Oil prices recovered a bit from a rough week on Friday as data showed a fresh dip in US oil exploration, suggesting lower output that could ease the global oversupply.
US benchmark West Texas Intermediate (WTI) for delivery next month rose US$0.88 to US$47.26 a barrel on the New York Mercantile Exchange.
Brent North Sea crude for December delivery, the global benchmark, closed at US$50.46 a barrel in London, a gain of US$0.73 from Thursday’s close.
Both contracts had fallen for the first four days of the week, and, for the full week, WTI lost 4.8 percent and Brent was down 4.2 percent.
“The global petroleum markets are holding at least moderate gains on end-of-week book squaring that has helped reverse at least some of the prior losses,” Tim Evans of Citi Futures said.

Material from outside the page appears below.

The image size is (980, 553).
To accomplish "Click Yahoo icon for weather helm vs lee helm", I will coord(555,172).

“Sentiment has proven to be resilient, with at least some portion of the market arguing that a bottom has been established, with the ongoing physical surplus already discounted into the price,” he said.
In a bullish sign for the market, the Baker Hughes weekly US oil rig count fell by 10, or 1.7 percent, this week, marking the seventh consecutive week of declines.

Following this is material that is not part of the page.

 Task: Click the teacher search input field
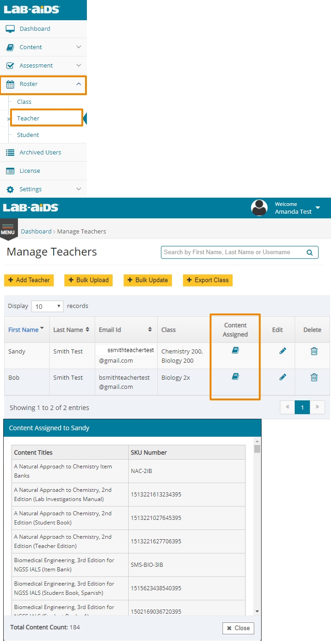point(232,252)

That reinforced the outlook for lower US crude-oil production. On Thursday, the US Department of Energy reported that the nation’s output fell by 76,000 barrels to 9.17 million barrels per day.
There was continuing market chatter about Russia eying production cuts.

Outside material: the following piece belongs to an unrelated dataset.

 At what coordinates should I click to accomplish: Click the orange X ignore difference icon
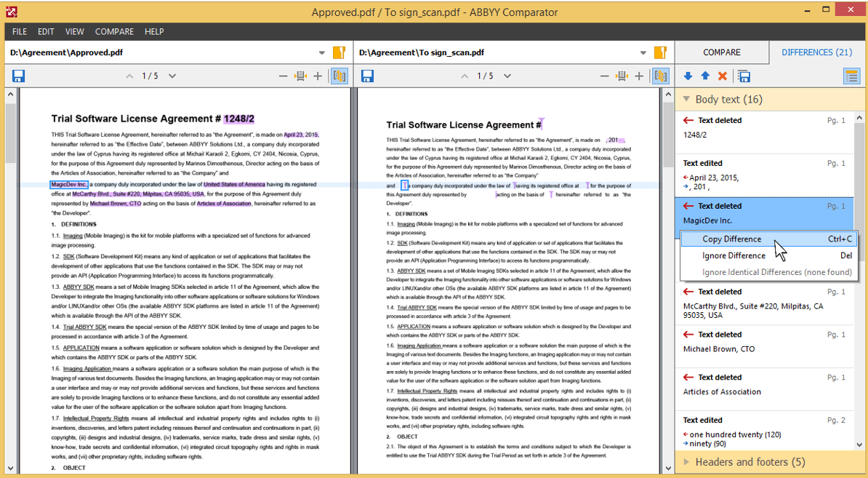coord(722,76)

Bloomberg News reported on Thursday that Russian Energy Minister Alexander Novak said Moscow was prepared to discuss price ranges and output cuts when it meets with OPEC in Vienna on Wednesday.
However, Commerzbank analyst Carsten Fritsch said there was only a “very slight” chance that the meeting would yield any concrete results.
In the copper market, prices declined, posting their first weekly loss this month amid mounting concern over slowing consumption in China, the world’s largest user of the metal.
Economists forecast Beijing would announce tomorrow that GDP last quarter grew at the slowest pace since 2009. Slowing expansion in China has pushed copper prices down 15 percent this year.
“People are squaring their bets, expecting even weaker economic news coming out of China,” Michael Smith, president of T&K Futures & Options in Port St Lucie, Florida, said in a telephone interview. “A stronger dollar is also hurting commodities, given the currency’s inverse relationship with dollar-denominated assets.”
Copper futures for delivery in December slipped 0.8 percent to settle at US$2.4035 a pound (2.2kg) at 1:18pm on the Comex in New York, leaving prices down 0.4 percent this week.
On the London Metal Exchange, copper for delivery in three months lost 0.4 percent to US$5,285 a tonne. Aluminum, zinc and tin also declined, while nickel and lead rose.
After gaining in recent weeks on expectations of monetary easing and supply cuts, copper’s “focus will eventually return to fundamentals, particularly the outlook for Chinese demand,” Yongan Futures Co senior analyst Zhang Yu said via telephone from Hangzhou, China.
Inventories monitored by the London Metal Exchange have fallen 21 percent since the end of August to the lowest since February, while stockpiles in China’s bonded warehouses also dropped last month. The question is whether the metal is being stockpiled elsewhere or is being consumed, Zhang said.